Woodleigh is a village, parish and former manor located in the South Hams region of the county Devon, England. In 2011 the parish had a population of 171.

==Etymology==
The name is derived from the Old English 'leah', meaning a clearing in a forest.

==History==
The manor is listed in the Domesday Book of 1086 as Odelie and was the 13th of the 17 holdings of Robert of Aumale (Latinised to Robertus de Albemarle). It then formed part of his demesne lands.
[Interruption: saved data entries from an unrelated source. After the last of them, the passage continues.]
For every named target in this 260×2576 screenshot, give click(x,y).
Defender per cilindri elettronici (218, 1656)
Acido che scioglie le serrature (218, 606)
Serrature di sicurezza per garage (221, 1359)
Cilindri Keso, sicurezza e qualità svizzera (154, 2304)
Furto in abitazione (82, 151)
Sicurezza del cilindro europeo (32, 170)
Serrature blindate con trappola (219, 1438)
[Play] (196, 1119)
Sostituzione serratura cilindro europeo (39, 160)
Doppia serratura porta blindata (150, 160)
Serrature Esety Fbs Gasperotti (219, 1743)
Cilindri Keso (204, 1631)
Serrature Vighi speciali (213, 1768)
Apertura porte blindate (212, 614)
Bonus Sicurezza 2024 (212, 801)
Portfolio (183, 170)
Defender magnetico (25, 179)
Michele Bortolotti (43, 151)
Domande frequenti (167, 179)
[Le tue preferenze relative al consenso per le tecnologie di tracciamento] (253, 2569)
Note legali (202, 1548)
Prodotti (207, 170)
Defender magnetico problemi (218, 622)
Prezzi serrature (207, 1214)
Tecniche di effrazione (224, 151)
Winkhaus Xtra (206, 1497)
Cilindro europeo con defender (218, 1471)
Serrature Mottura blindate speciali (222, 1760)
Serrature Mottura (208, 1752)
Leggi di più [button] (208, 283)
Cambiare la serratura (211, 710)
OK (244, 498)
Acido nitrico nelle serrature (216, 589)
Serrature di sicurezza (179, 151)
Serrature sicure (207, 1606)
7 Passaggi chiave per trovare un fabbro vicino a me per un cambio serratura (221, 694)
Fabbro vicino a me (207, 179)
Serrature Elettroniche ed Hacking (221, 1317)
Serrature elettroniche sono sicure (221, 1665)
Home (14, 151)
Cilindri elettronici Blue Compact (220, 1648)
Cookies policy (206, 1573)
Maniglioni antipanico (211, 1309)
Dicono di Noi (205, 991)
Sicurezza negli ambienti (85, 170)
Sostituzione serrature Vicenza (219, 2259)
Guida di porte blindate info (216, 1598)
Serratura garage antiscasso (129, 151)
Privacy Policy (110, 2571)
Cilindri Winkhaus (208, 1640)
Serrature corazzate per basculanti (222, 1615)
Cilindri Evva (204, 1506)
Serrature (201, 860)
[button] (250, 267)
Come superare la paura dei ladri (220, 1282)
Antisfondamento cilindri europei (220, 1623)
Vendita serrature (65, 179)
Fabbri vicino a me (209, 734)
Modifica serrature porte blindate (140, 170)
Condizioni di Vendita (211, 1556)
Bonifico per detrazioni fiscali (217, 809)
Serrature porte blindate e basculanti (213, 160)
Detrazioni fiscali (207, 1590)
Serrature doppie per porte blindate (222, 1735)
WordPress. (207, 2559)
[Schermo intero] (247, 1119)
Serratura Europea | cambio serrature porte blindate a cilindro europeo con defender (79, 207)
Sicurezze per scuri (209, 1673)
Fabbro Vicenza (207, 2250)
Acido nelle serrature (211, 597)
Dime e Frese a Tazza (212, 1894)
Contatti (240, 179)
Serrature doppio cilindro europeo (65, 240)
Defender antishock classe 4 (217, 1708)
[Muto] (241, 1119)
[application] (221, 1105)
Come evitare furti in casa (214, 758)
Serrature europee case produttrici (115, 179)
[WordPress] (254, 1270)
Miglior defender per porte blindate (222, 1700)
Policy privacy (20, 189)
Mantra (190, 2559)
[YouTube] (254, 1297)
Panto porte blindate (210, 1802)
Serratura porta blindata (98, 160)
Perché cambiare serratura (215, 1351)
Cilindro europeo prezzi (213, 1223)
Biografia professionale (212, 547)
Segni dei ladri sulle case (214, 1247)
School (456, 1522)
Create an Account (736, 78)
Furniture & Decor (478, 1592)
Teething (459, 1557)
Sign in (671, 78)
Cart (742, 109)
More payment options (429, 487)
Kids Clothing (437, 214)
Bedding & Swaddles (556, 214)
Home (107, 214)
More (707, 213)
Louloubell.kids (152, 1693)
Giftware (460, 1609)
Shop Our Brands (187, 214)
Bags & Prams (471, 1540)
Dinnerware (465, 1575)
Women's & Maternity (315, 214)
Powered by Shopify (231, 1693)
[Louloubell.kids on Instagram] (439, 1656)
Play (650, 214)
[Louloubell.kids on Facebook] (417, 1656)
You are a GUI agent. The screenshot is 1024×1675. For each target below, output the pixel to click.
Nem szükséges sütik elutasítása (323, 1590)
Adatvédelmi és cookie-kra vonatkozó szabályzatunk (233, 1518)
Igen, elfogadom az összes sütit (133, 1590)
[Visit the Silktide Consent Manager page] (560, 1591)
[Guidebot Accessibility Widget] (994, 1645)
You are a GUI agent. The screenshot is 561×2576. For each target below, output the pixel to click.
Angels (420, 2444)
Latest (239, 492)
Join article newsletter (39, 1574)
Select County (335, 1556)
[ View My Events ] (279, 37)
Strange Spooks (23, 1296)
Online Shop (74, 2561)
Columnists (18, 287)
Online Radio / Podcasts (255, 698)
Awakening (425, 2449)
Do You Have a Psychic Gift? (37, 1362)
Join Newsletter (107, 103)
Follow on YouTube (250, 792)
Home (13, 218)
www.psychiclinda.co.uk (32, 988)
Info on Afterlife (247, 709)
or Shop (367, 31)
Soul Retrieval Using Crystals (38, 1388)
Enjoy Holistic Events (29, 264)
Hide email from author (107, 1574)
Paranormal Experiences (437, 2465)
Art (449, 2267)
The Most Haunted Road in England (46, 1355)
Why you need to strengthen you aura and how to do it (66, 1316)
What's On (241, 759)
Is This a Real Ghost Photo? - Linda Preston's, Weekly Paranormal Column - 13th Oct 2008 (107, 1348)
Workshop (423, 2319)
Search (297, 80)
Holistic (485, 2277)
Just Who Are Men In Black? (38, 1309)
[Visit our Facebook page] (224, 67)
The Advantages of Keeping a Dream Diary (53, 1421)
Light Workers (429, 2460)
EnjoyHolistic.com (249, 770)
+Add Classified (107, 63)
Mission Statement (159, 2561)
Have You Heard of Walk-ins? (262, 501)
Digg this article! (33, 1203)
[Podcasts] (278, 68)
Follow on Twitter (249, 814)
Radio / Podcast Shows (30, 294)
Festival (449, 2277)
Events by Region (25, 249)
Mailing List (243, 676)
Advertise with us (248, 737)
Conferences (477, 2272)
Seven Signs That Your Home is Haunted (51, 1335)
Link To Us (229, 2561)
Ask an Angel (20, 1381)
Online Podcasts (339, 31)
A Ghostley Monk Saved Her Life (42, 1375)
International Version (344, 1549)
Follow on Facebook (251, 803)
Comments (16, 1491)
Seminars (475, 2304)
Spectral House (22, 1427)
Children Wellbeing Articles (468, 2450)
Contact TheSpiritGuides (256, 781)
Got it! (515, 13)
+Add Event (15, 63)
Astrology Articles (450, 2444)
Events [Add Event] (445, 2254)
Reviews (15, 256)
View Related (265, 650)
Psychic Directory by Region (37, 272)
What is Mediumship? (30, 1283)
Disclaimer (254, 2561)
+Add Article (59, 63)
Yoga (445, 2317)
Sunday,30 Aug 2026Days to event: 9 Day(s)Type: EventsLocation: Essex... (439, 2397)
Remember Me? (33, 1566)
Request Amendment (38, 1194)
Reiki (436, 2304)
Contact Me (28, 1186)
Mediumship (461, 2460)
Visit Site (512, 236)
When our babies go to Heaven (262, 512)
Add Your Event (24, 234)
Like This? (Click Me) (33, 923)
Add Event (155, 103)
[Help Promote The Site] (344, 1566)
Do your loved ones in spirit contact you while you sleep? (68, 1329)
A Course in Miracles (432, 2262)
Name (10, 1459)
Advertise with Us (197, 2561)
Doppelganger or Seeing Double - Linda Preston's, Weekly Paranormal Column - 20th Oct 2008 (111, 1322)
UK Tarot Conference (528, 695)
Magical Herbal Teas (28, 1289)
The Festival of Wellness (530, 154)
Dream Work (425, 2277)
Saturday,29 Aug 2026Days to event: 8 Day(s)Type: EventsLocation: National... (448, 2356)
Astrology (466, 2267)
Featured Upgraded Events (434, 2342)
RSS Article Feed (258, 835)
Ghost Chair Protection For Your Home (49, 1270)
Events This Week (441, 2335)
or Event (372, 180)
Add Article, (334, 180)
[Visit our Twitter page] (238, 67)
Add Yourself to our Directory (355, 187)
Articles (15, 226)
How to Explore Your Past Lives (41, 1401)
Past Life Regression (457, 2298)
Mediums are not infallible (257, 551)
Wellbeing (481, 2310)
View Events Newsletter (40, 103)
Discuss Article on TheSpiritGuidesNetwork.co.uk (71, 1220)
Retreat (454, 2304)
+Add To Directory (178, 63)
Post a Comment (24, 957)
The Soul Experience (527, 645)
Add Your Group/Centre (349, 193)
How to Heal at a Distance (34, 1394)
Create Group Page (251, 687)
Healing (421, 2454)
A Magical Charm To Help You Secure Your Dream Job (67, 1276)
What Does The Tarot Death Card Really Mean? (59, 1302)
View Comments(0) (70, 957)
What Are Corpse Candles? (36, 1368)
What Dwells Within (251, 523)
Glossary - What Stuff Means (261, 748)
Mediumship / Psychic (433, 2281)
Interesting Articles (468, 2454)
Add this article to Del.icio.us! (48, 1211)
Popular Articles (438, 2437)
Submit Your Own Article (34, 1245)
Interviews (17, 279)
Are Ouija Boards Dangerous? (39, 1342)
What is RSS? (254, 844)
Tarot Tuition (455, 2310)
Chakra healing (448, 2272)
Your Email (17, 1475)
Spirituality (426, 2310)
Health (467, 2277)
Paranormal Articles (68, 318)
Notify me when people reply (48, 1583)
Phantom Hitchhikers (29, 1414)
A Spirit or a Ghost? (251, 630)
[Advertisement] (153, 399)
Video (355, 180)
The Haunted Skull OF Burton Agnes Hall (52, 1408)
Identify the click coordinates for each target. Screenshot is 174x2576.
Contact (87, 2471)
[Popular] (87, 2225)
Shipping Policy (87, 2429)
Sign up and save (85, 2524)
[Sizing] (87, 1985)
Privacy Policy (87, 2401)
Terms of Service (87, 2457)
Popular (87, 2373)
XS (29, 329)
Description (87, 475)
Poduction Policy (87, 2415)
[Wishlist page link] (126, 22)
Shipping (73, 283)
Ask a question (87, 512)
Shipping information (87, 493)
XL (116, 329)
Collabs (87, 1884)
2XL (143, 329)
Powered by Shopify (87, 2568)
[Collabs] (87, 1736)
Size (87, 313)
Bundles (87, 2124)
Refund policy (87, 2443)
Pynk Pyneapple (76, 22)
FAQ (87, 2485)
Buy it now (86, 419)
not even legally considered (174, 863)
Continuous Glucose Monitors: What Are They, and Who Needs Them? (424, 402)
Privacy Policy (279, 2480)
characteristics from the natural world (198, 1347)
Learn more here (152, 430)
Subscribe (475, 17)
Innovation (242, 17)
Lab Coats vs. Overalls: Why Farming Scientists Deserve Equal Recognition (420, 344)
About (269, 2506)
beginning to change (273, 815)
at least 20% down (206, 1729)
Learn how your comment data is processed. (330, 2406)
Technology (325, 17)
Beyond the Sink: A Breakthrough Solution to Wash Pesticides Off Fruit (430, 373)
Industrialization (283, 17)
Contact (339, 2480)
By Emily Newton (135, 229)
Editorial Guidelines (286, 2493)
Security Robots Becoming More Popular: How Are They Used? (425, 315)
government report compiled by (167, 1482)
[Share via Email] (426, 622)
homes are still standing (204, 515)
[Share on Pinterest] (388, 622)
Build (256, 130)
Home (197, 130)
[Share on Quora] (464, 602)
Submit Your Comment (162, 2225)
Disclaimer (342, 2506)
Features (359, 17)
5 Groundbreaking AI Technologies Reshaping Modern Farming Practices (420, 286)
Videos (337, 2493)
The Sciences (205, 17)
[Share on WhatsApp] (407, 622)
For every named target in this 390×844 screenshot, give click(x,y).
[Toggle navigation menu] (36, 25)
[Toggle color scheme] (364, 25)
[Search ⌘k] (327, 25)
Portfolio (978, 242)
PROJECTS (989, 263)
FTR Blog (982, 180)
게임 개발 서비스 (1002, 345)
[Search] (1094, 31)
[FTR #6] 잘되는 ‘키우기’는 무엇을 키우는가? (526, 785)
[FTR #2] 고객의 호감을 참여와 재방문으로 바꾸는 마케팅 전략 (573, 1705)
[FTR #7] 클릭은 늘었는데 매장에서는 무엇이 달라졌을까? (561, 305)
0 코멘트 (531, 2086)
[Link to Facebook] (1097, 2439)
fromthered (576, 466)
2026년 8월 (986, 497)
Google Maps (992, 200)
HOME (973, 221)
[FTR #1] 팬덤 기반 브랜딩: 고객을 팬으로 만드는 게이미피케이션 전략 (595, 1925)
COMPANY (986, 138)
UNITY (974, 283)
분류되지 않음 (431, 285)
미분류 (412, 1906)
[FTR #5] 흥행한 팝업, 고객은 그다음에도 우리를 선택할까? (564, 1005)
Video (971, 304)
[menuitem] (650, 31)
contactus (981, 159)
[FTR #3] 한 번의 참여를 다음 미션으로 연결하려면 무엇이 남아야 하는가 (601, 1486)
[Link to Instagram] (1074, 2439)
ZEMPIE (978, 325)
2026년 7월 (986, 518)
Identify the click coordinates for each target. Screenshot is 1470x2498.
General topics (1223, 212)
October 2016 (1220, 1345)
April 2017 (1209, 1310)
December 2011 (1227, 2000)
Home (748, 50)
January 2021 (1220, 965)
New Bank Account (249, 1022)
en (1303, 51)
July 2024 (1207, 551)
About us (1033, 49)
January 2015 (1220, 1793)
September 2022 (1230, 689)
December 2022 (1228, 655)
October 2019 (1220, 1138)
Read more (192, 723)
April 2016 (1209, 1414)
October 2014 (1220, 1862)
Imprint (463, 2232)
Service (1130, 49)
Wood Barton on the northern edge of Woodleigh was built as a Cistercian monastery before being converted to apartments.
Woodbarton and 1200+ acres of surrounding land was once owned by racehorse trainer and farmer David barons..
https://www.racingpost.com/news/grand-national-winning-trainer-david-barons-dies-at-age-of-81/320277

==Demographics==
The population of Woodleigh is approximately 150.

==Amenities==
Whilst there was once a small school in the village now this has been converted into a house so that the children of the village must travel to the much larger village of Loddiswell to receive their education. Woodleigh has no shops, pubs or sports facilities but it does have a postbox.

==Historic estates==
The parish includes the following historic estates:

===Wood===
Wood was held by a junior branch of the Fortescue family whose earliest known seat in Devon was Wympstone in the parish of Modbury. Sir Henry Fortescue (fl. 1426), Lord Chief Justice of the Common Pleas in Ireland, married as his first wife Jane Bozun, daughter of Edmond Bozun of Wood, and Wood became the residence of his son and heir John Fortescue, and passed to his male descendants for three generations. The only daughter and heiress of John's great-grandson Anthony Fortescue of Wood was Joan Fortescue, who married her cousin John Fortescue (d.1587) of Preston, Devon. The Fortescue Baronetcy, "of Woodleigh in the County of Devon", was created in the Baronetage of England on 29 January 1667 for Peter Fortescue (1620-1685) of Wood in the parish of Woodleigh, 3rd son of Francis Fortescue (d.circa 1649) of Preston, Devon, descended from John Fortescue (d.1479) of Wympstone in the parish of Modbury, Devon, MP for Totnes, Tavistock and Plympton. The title became extinct on his death in 1685.